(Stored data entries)
::::::::::

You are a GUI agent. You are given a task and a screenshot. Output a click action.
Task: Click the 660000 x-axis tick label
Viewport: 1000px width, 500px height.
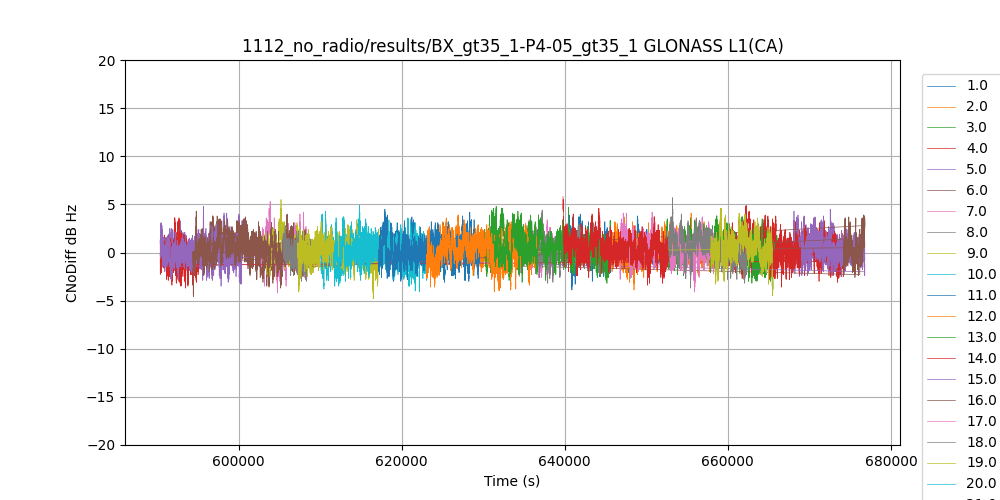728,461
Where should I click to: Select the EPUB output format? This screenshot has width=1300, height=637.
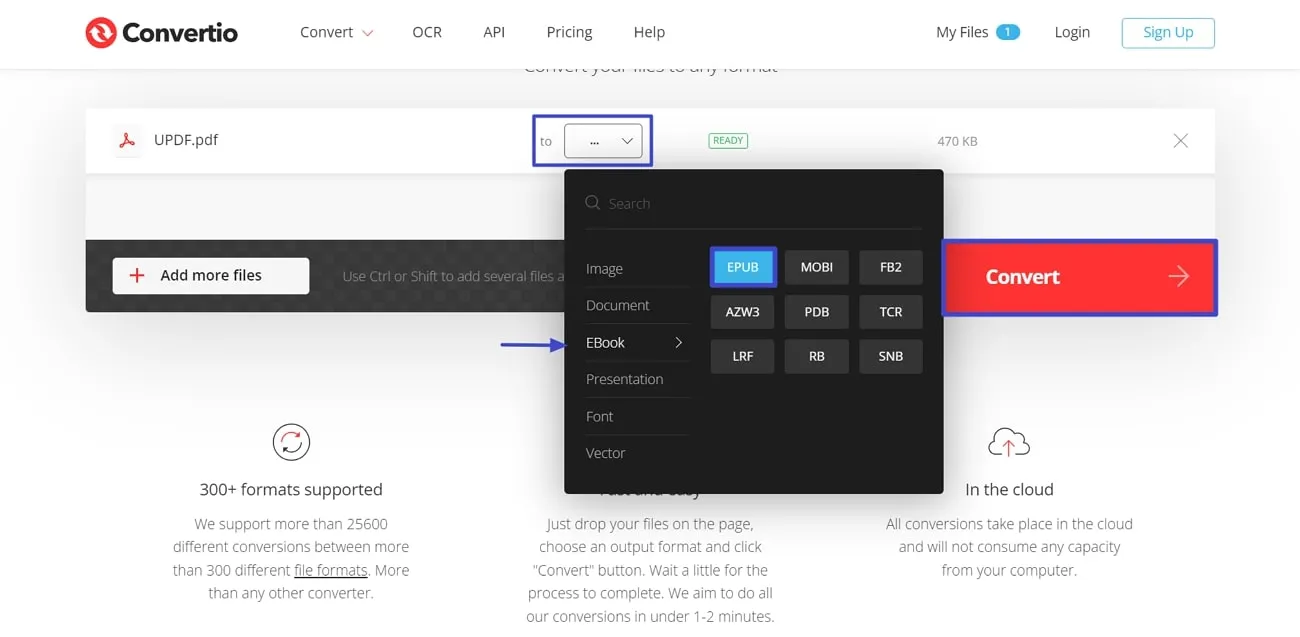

::::::::::

> **EXERCISE INSTRUCTIONS**
Could you return each entry word for word, with the images omitted?

> **RESPONSE BELOW**
You are a GUI agent. You are given a task and a screenshot. Output a click action.
Task: Click the 660000 x-axis tick label
Viewport: 1000px width, 500px height.
728,461
Where should I click to: Select the EPUB output format? This screenshot has width=1300, height=637.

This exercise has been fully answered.